A gap in the literature on adolescents’ alcohol use is whether the influence of romantic partners’ alcohol use is distinct from the well-known influence of peers and parents. The results showed that adolescents’ alcohol use frequency and alcohol problems were influenced by their perceptions of dating partners’ alcohol use, and dating partners’ influence was stronger on older adolescents and male adolescents. Exploring three sources of influence aligns with the notion of homophily—individuals seek friends and partners like themselves—and in this case regarding drinking behavior. Consistent with the broader developmental literature on the heightened role of friends’ influence among adolescents, the findings demonstrated the central importance of both friends and dating partners. Yet, dating partners and friends have unique and positive influences on alcohol use during this important developmental period. Although drinking may occur outside the context of the dating relationship, the current study is guided by theoretical insights emphasizing homophily and social interaction.

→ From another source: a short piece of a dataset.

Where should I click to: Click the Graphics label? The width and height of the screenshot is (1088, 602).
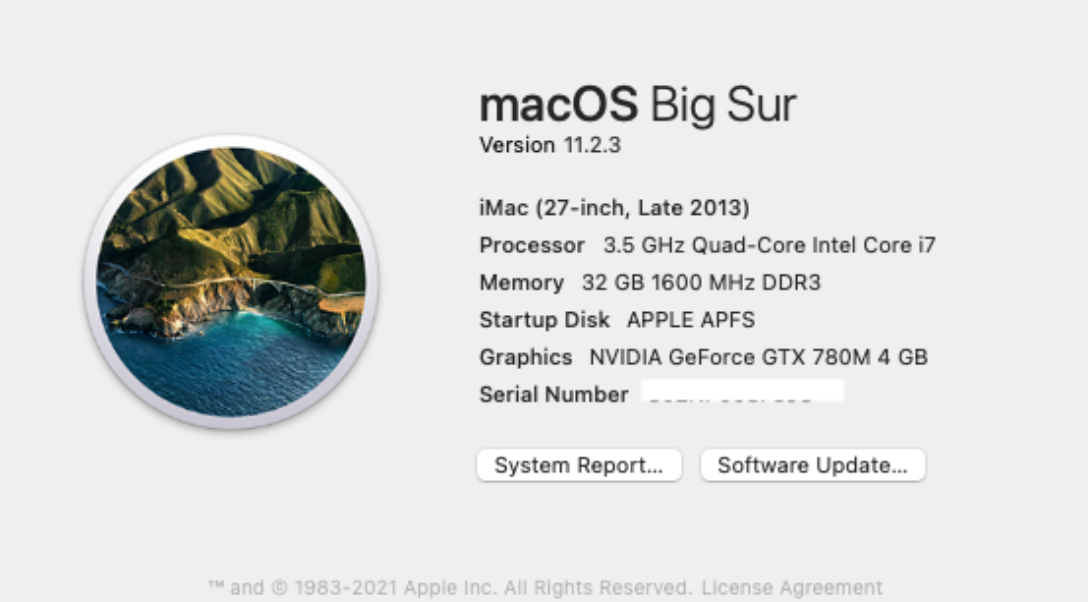525,357
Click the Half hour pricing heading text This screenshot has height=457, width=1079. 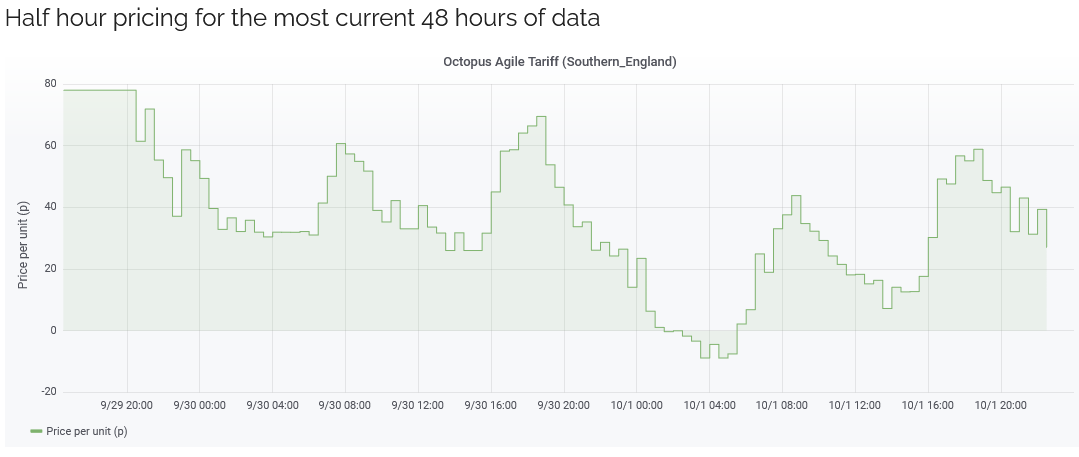coord(302,19)
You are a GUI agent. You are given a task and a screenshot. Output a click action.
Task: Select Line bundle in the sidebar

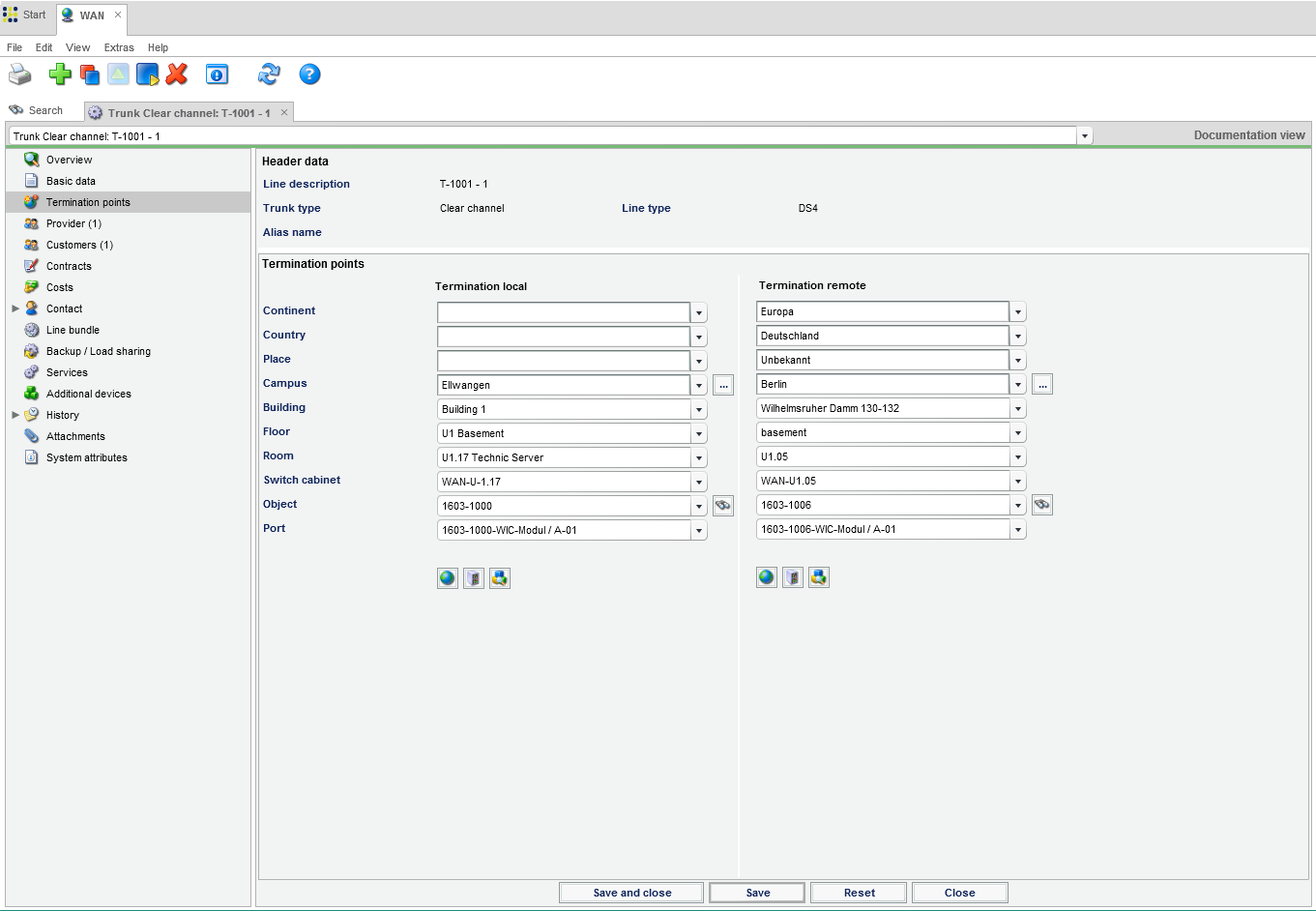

Results of the interaction analysis between age and partner suggested that the use of alcohol by a dating partner may be an especially salient influence on drinking behavior of older teens. The finding that older teens are more strongly influenced by their dating partners is consistent with Esser and colleagues (2017) findings. Early influence by a dating partner may set the stage for later high use patterns among dating individuals, with or without the same partner. Unlike adult drinkers, teenage drinkers have only recently begun drinking and are doing so illegally, which suggests they may be drinking for very different reasons as compared to adults. Generalizing research findings conducted among adult samples may be inappropriate for drawing conclusions regarding the behavior of adolescents.

The results of the interaction analyses moderating partner alcohol use by gender point to a unique context and structure of romantic relationships. The influence of a dating partner on drinking is salient for both male and female adolescents, but the effect on frequency of use is stronger for male adolescents. The data indicated that the role of the partners’ alcohol use is stronger for male than female adolescents regarding the frequency of alcohol use, but not regarding alcohol-related problems.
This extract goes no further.